• Texte cité:

-*-

L’objectif était d’établir des relations amicales entre les deux nations et, à la surprise générale, il a été annoncé qu’un accord saoudo-iranien avait été conclu pour reprendre les relations diplomatiques dans les deux mois.

Ce qui est encore plus surprenant, c’est que l’accord a été négocié par la Chine. Une déclaration officielle tripartite a été publiée, réunissant les trois parties - l’Arabie saoudite, l’Iran et la Chine. Cette déclaration reflète la volonté de la Chine de faire sentir sa présence dans les relations internationales après la crise ukrainienne. En outre, la Chine vise à consolider les règles, les principes et les fondements de sa politique étrangère, notamment en ce qui concerne la non-ingérence dans les affaires des autres pays et le respect de leur souveraineté.

La diplomatie saoudienne a gagné un avantage stratégique important en ayant la Chine comme médiateur dans cet accord tripartite. La Chine n’est pas un simple médiateur, mais une grande puissance internationale et un membre du Conseil de sécurité des Nations unies. Elle entretient également des relations stratégiques étroites avec l’autre partie, l’Iran, ce qui lui confère une influence considérable.

L’Iran a manifesté son soutien à l’accord par l’annonce du guide suprême Ali Khamenei. Un éminent responsable de la sécurité, cité par Reuters, a expliqué que M. Shamkhani s’était rendu en Chine en tant que représentant du guide suprême, déclarant que «  l’establishment voulait montrer que la plus haute autorité en Iran soutenait cette décision ».

-*-

• Données enregistrées:
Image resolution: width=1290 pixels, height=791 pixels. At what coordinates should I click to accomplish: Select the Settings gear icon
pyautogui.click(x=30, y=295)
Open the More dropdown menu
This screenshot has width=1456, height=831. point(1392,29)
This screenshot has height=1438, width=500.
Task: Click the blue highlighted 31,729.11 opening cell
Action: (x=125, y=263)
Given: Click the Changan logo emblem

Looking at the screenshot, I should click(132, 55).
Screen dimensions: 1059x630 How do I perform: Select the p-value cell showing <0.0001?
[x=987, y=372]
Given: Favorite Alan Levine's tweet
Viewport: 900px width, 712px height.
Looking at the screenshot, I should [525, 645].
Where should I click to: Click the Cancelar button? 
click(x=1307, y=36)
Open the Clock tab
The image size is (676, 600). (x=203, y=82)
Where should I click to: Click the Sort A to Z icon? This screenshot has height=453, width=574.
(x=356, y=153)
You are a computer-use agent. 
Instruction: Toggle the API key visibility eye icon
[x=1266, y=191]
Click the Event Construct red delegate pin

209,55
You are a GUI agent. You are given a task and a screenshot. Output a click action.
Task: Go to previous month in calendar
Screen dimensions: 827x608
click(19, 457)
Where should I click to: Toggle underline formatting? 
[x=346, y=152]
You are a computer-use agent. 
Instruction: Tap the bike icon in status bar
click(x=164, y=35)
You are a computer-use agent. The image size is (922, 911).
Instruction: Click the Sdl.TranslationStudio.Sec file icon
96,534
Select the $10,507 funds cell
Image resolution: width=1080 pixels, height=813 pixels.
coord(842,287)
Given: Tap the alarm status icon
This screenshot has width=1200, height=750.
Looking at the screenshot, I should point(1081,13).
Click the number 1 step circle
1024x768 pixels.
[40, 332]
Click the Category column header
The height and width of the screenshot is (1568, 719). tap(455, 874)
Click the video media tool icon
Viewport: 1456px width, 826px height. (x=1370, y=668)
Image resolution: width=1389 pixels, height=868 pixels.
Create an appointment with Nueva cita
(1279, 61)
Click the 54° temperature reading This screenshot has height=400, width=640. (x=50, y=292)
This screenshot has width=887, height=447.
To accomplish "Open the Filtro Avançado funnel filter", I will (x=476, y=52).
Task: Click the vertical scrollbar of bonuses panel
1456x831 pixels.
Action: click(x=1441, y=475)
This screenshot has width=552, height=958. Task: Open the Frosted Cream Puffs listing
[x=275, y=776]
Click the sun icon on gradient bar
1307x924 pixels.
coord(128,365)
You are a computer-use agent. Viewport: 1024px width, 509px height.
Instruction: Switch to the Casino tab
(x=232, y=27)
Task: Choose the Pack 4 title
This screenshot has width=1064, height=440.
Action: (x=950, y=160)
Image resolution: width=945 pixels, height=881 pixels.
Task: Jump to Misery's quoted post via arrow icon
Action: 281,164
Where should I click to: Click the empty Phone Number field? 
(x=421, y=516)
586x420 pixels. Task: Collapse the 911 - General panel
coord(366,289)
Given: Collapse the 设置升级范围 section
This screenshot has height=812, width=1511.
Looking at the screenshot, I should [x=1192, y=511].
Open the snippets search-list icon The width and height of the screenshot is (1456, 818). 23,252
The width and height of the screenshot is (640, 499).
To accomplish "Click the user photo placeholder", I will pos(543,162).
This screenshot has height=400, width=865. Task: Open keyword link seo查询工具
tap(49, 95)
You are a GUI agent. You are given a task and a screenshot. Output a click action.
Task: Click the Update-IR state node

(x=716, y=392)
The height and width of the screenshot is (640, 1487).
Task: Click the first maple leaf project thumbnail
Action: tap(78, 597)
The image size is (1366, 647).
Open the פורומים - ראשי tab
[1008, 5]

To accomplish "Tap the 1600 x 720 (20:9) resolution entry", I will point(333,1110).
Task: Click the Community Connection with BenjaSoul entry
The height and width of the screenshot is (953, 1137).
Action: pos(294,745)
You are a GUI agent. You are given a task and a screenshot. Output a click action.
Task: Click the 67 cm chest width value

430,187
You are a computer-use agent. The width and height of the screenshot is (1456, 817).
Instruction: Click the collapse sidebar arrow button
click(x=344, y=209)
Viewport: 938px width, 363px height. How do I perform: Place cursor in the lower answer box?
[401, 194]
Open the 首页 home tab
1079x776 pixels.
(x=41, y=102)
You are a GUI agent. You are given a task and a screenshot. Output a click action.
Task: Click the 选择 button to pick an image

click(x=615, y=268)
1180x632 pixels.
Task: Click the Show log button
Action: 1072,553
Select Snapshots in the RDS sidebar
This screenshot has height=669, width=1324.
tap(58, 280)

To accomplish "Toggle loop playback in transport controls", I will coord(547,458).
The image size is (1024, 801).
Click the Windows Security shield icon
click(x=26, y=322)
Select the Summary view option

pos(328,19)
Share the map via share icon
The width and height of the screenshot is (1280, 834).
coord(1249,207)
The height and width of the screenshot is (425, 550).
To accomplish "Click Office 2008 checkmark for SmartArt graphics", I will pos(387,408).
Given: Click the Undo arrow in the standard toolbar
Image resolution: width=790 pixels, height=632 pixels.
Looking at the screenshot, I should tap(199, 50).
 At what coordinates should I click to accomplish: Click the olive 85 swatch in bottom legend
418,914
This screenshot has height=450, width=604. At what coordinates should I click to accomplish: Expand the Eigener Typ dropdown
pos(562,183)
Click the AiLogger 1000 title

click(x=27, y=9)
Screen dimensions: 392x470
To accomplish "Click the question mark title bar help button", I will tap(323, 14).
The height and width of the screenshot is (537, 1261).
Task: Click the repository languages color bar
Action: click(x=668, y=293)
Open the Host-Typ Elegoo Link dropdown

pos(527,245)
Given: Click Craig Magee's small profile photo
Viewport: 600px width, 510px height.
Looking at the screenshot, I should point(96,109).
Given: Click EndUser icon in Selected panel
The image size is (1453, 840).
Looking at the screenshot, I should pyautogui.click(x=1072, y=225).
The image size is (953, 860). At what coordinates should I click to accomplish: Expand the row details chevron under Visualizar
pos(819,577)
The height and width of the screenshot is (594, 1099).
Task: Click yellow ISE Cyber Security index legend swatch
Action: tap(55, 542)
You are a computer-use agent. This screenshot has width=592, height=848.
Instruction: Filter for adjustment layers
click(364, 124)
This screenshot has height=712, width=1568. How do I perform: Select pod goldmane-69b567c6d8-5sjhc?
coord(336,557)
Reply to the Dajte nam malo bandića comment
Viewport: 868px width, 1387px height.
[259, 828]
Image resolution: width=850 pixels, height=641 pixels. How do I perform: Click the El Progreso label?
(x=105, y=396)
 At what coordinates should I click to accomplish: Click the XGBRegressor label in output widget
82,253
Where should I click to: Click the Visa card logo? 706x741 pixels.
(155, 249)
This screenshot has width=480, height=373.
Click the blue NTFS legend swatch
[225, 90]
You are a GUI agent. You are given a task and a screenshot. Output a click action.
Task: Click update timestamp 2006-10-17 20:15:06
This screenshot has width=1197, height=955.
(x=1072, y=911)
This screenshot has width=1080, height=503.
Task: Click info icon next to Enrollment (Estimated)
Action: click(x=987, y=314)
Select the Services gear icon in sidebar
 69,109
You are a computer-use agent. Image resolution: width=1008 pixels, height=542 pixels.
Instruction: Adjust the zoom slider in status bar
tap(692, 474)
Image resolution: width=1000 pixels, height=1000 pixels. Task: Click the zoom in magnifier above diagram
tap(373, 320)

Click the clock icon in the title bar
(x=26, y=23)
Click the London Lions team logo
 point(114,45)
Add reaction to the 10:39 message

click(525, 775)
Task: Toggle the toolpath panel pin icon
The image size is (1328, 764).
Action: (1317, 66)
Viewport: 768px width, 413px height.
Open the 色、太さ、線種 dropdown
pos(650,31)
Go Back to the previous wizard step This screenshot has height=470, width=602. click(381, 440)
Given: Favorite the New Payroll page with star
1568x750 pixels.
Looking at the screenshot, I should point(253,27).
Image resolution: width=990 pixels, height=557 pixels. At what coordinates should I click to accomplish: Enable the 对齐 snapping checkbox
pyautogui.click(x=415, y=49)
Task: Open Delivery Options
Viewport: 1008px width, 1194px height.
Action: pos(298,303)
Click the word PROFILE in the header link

-*-

• Consigne A:
Recopiez le passage du texte cité allant de « L’objectif était d’établir » jusqu’à « les deux mois. », en remplaçant « deux mois » par « trois mois ».
• Consigne B:
Condensez sous forme de liste le paragraphe du texte cité qui commence par « La diplomatie saoudienne a gagné », sans perdre ses faits principaux.

• Réponse complète A:
L’objectif était d’établir des relations amicales entre les deux nations et, à la surprise générale, il a été annoncé qu’un accord saoudo-iranien avait été conclu pour reprendre les relations diplomatiques dans les trois mois.

• Réponse complète B:
- La diplomatie saoudienne a gagné un avantage stratégique important grâce à la médiation de la Chine dans l’accord tripartite.
- La Chine est une grande puissance internationale et un membre du Conseil de sécurité des Nations unies.
- Ses relations stratégiques étroites avec l’Iran lui confèrent une influence considérable.